Menurut penelitian terbaru itu, air yang tumbuh di dalam planet akan terjadi jika proto-Bumi (cikal bakal bumi) yang baru lahir berukuran 0,2 hingga 0,3 kali ukurannya saat ini. Ukuran ini sedikit lebih besar dari yang diperkirakan sebelumnya. Untuk diketahui, Bumi terus tumbuh dengan mengumpulkan semakin banyak gas dan debu yang melimpah di sekitarnya.

Dalam hal ini, Bumi muda akan cukup masif bertahan di atmosfernya untuk waktu yang lama, sehingga jauh lebih kaya akan hidrogen daripada yang ada saat ini. Atmosfir bumi saat ini terdiri dari 78 persen nitrogen.

"Cukup dengan mengubah kondisi awal saat Bumi terbentuk, kita mampu menghasilkan banyak air yang masuk ke planet dan atmosfernya," kata Shahar kepada Space.com.

Kebetulan, atmosfer kaya hidrogen seperti itu terlihat di sekitar banyak planet berbatu yang baru terbentuk di luar tata surya kita. Jenis planet ekstrasurya yang paling umum adalah Bumi-super, dunia yang lebih besar dari Bumi tetapi lebih kecil dari Neptunus. Ada juga planet seperti raksasa es, Neptunus, tetapi ukurannya lebih kecil sehingga disebut mini-Neptunus. Para astronom sebelumnya telah menemukan bahwa atmosfer beberapa exoplanet ini memiliki jejak uap air, bahkan dunia yang memiliki suhu dan tekanan tinggi.

"Eksoplanet muda biasanya menampung atmosfer kaya hidrogen selama beberapa juta tahun pertama pertumbuhannya," kata Shahar. "Akhirnya selubung hidrogen ini menghilang, tetapi mereka meninggalkan jejak pada komposisi planet muda."

Jadi, alih-alih belajar tentang planet ekstrasurya dengan mempelajari Bumi, tim Shahar membalikkan aturan dengan memperlakukan Bumi sebagai planet ekstrasurya untuk memahami tahun-tahun awalnya, dengan cara yang baru. Memanfaatkan temuan dari studi planet ekstrasurya, tim ini mensimulasikan selubung hidrogen di sekitar Bumi muda dan mempelajari apa artinya selubung itu bagi evolusi planet.

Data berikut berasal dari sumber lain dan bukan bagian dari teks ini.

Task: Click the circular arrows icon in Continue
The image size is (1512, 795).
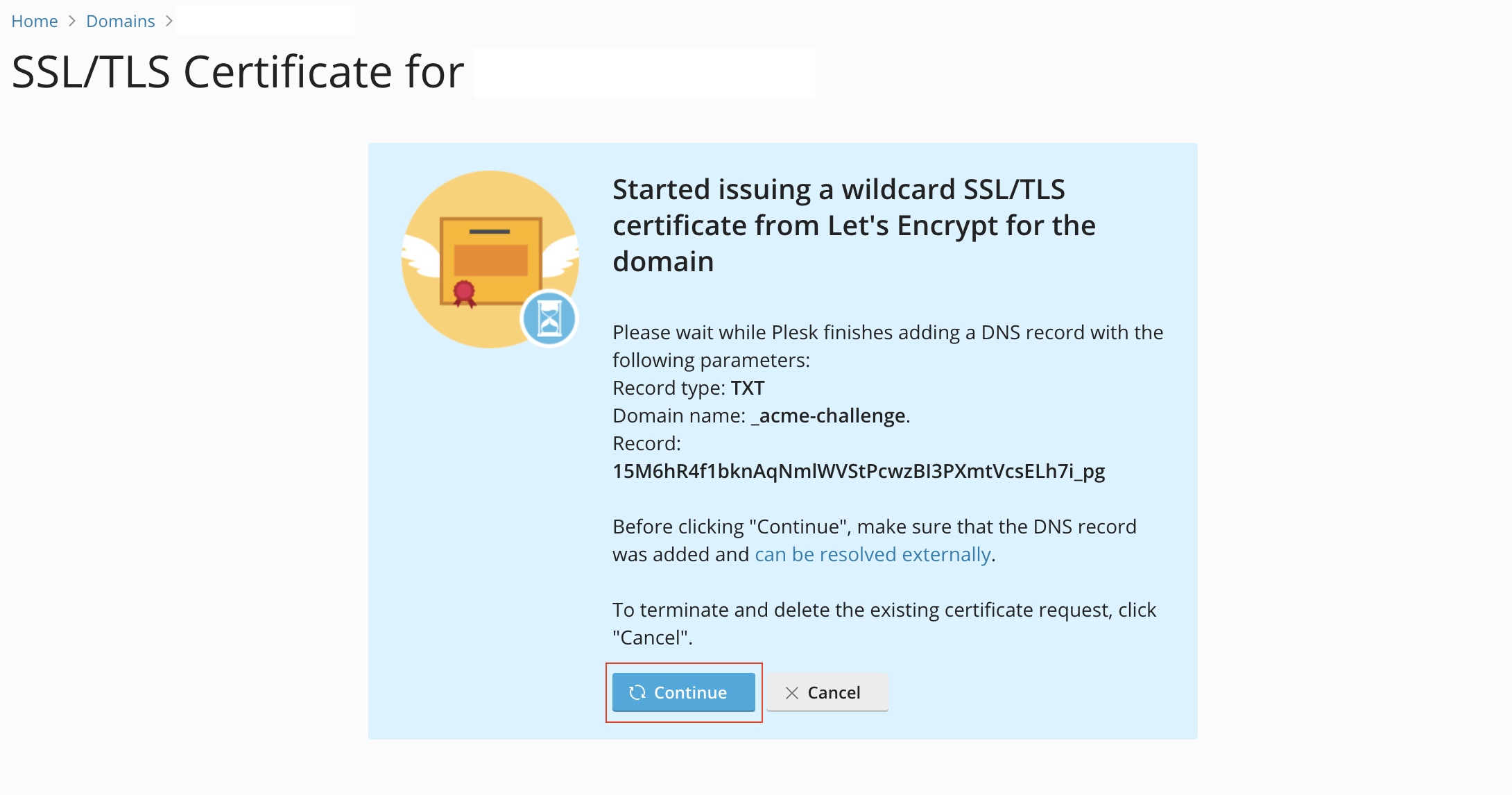Action: (x=637, y=692)

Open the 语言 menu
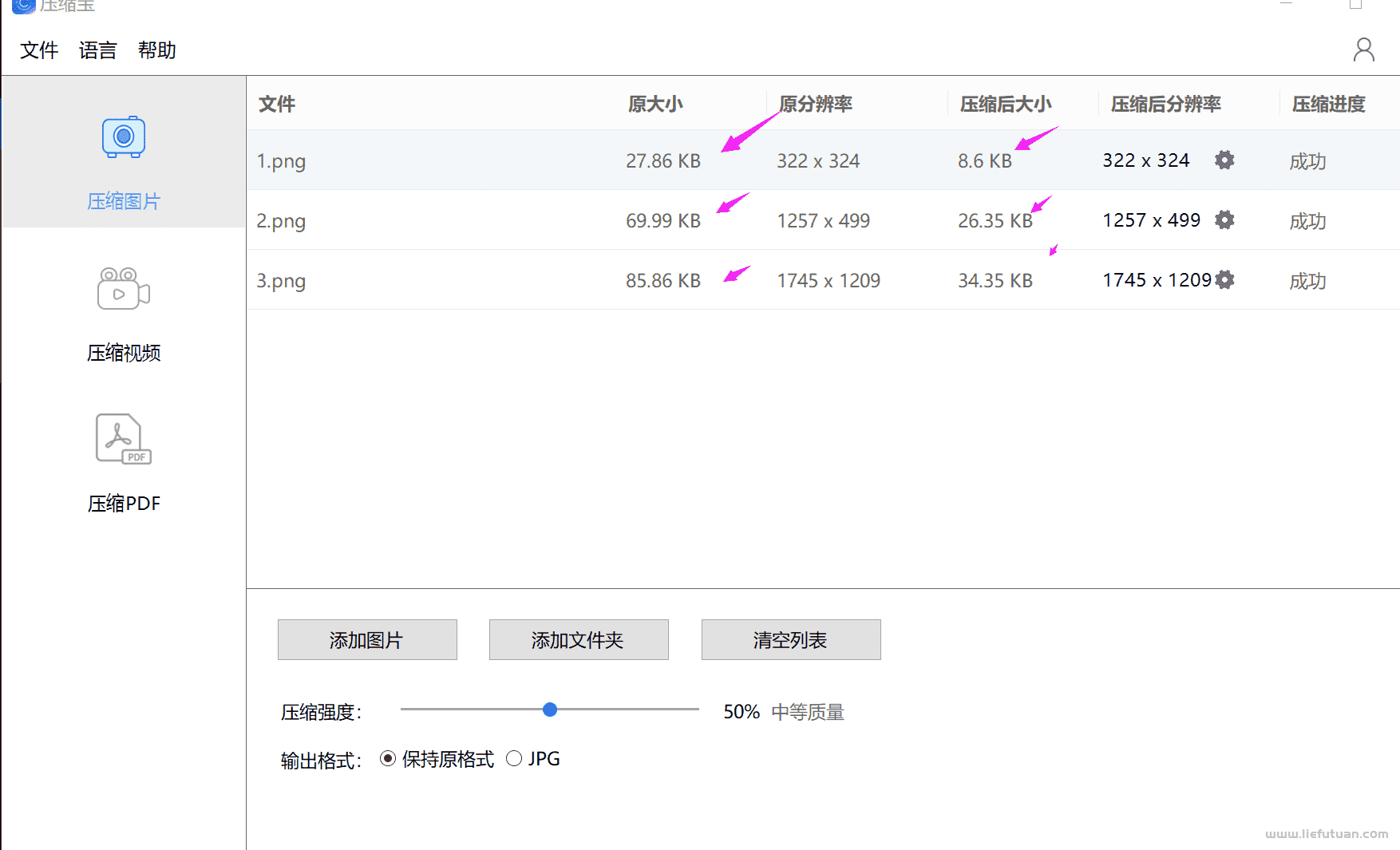click(98, 50)
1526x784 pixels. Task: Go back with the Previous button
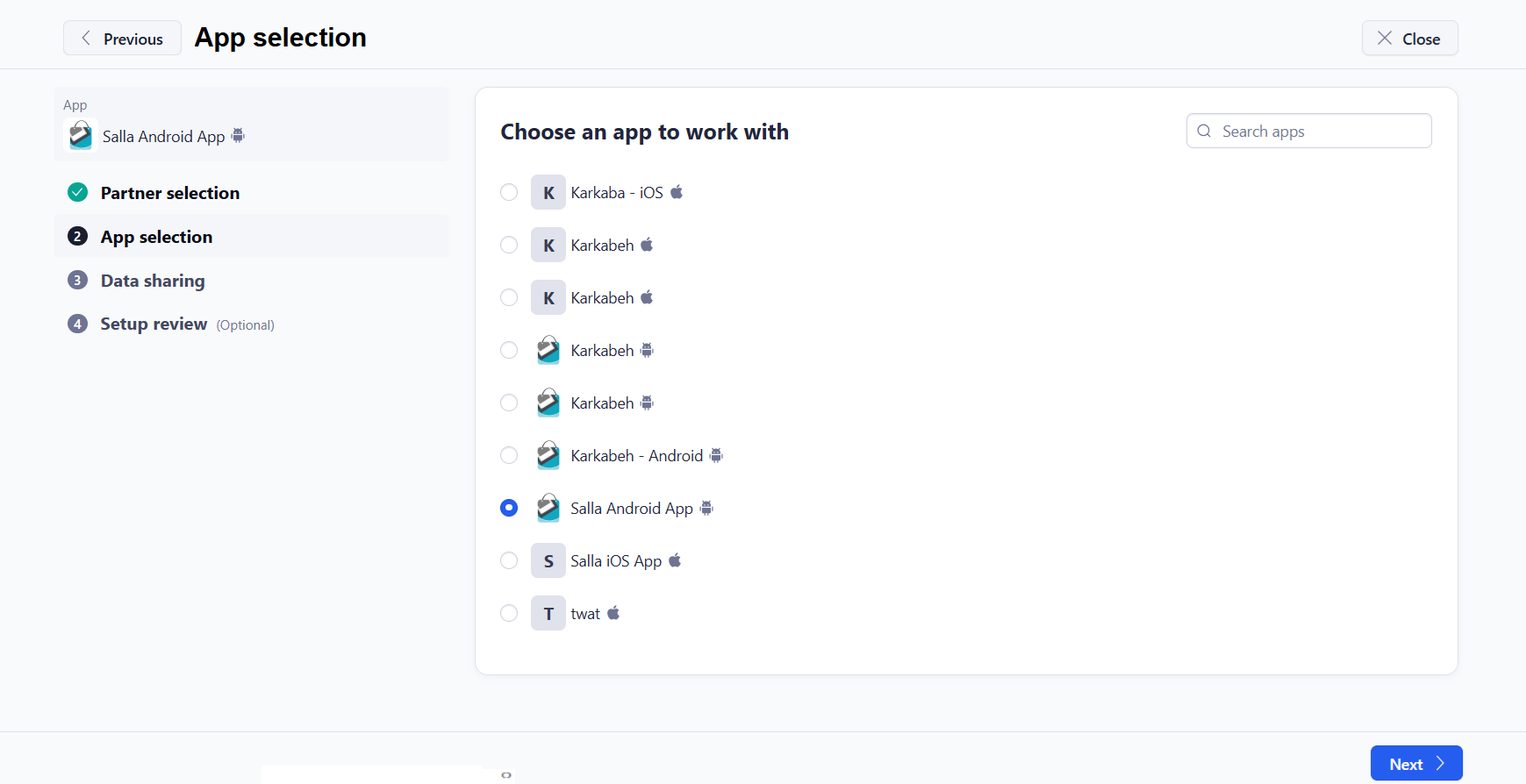click(x=122, y=39)
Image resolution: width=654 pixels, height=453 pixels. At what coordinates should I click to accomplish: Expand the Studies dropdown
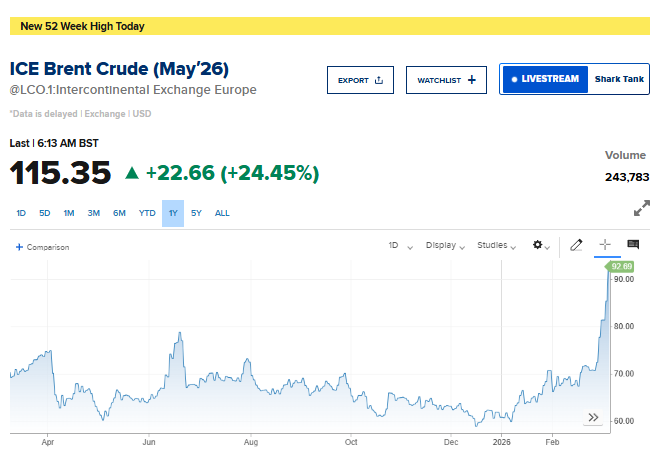497,245
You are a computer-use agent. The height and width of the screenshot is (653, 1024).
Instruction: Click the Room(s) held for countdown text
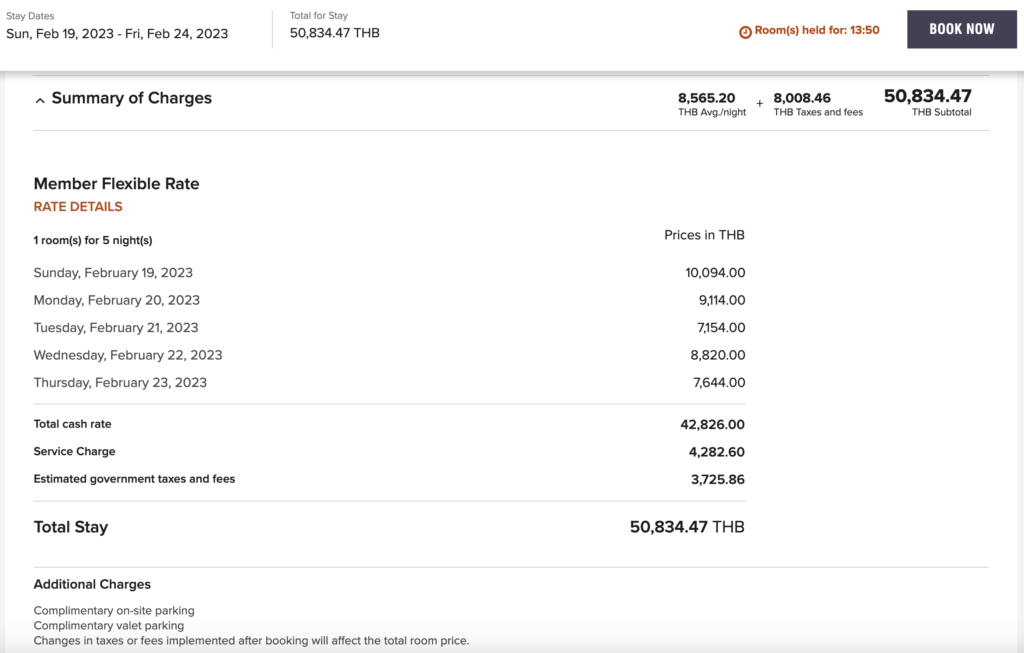[816, 30]
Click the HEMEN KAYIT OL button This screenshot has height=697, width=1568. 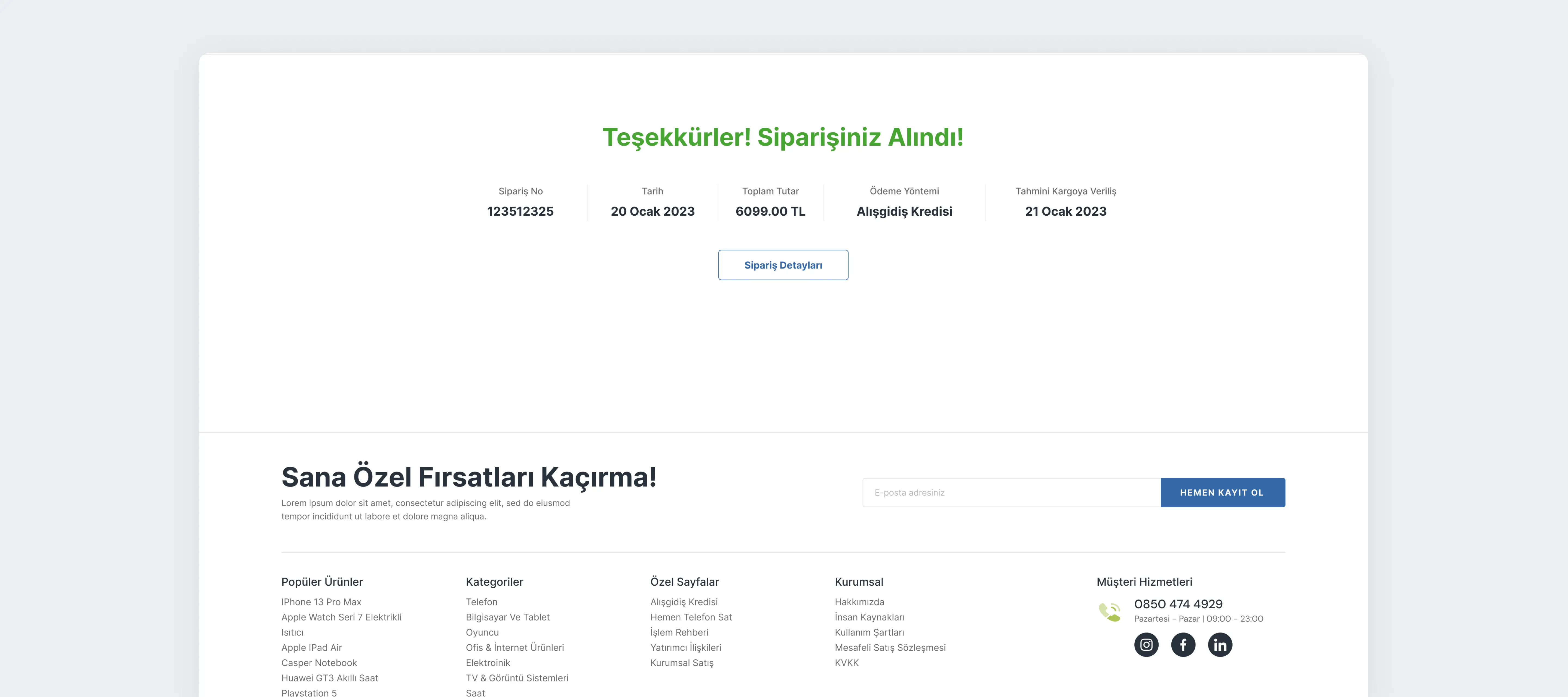point(1223,493)
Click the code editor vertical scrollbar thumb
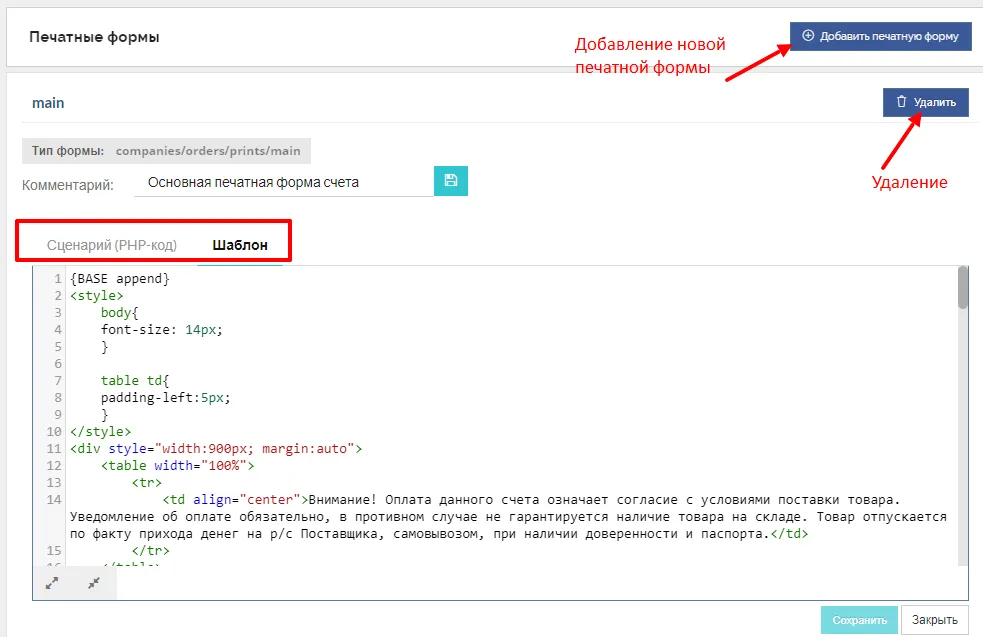 (962, 288)

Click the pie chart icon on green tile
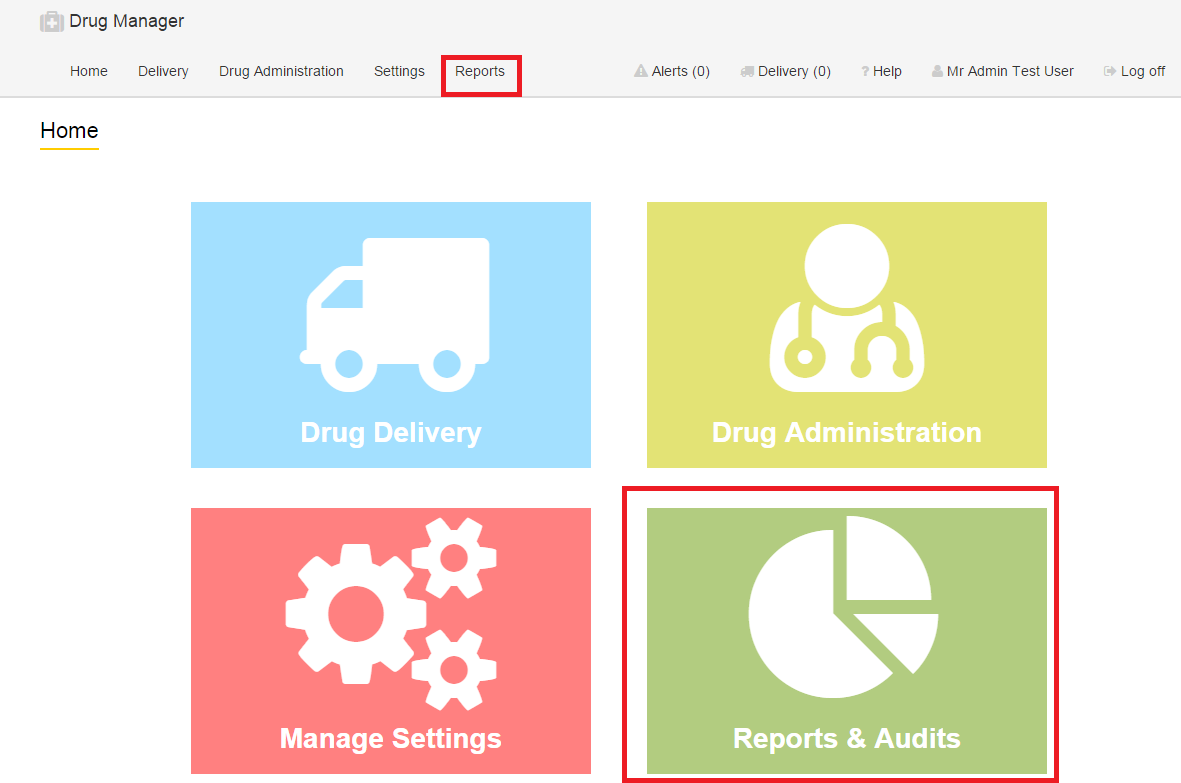843,606
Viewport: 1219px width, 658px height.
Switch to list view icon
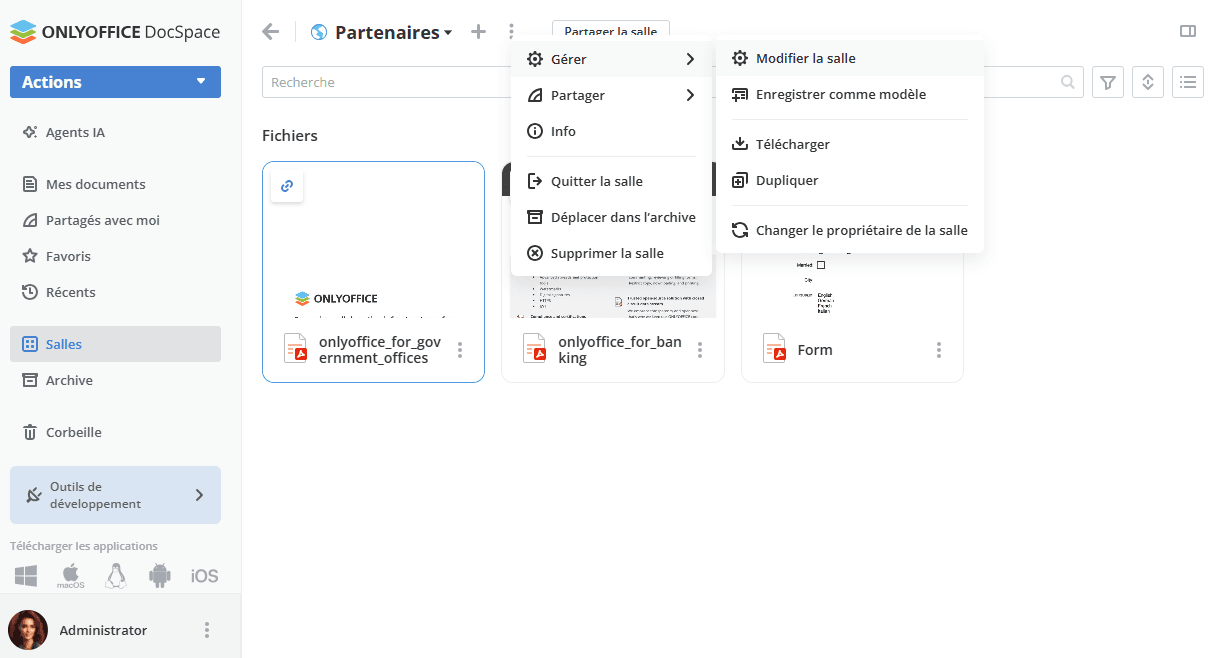[1188, 82]
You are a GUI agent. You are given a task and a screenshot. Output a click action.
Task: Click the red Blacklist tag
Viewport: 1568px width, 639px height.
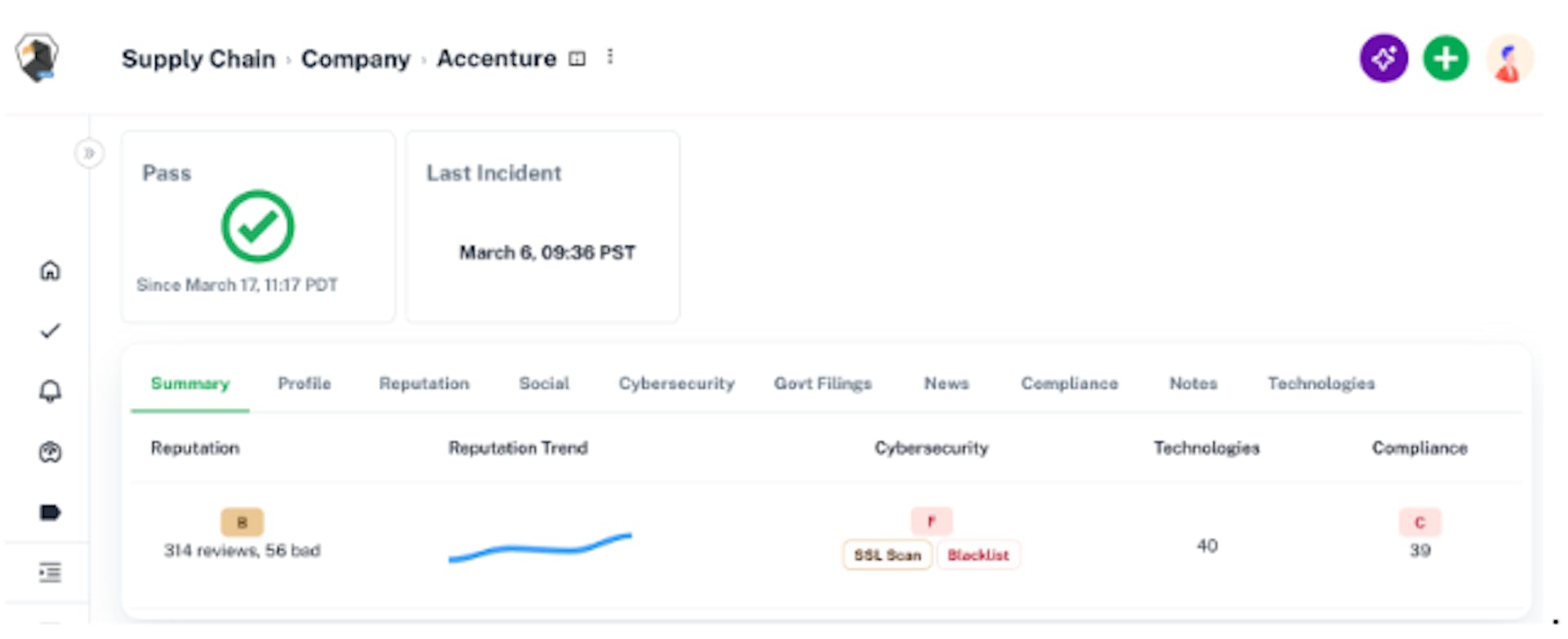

"Apa yang kami temukan adalah dengan memperlakukan Bumi sebagai planet ekstrasurya (dikelilingi oleh hidrogen), kami dapat menjelaskan banyak karakteristik Bumi, termasuk kandungan airnya," kata Shahar.

Proses Munculnya Air di Bumi

Untuk penelitian tersebut, mereka mengembangkan model untuk mempelajari 25 senyawa dan 18 reaksi kimia yang berbeda. Mereka menemukan sejumlah besar hidrogen dari atmosfer akan bercampur dengan lautan magma cair di permukaan bawah, yang kemudian memadat untuk membentuk lapisan terbesar dan paling tebal di Bumi, yaitu mantel. Cadangan air yang melimpah di planet ini kemudian terbentuk sebagai konsekuensi sederhana dari reaksi kimia tersebut, demikian temuan mereka.

Tim tersebut mengatakan, pergerakan molekul hidrogen ringan dari atmosfer Bumi ke interior cairnya di awal sejarah Bumi menjawab dua pertanyaan yang sudah lama muncul; Berapa banyak air cair muncul di permukaan bumi dan mengapa inti planet, yang sebagian besar adalah besi, kurang padat dari yang seharusnya menurut para ilmuwan.

"Kami mempelajari sesuatu yang baru tentang planet kita sendiri dengan melihat kumpulan data besar planet ekstrasurya. Menjawab pertanyaan dari lensa ilmu Bumi dan astronomi adalah kuncinya!" kata Shahar.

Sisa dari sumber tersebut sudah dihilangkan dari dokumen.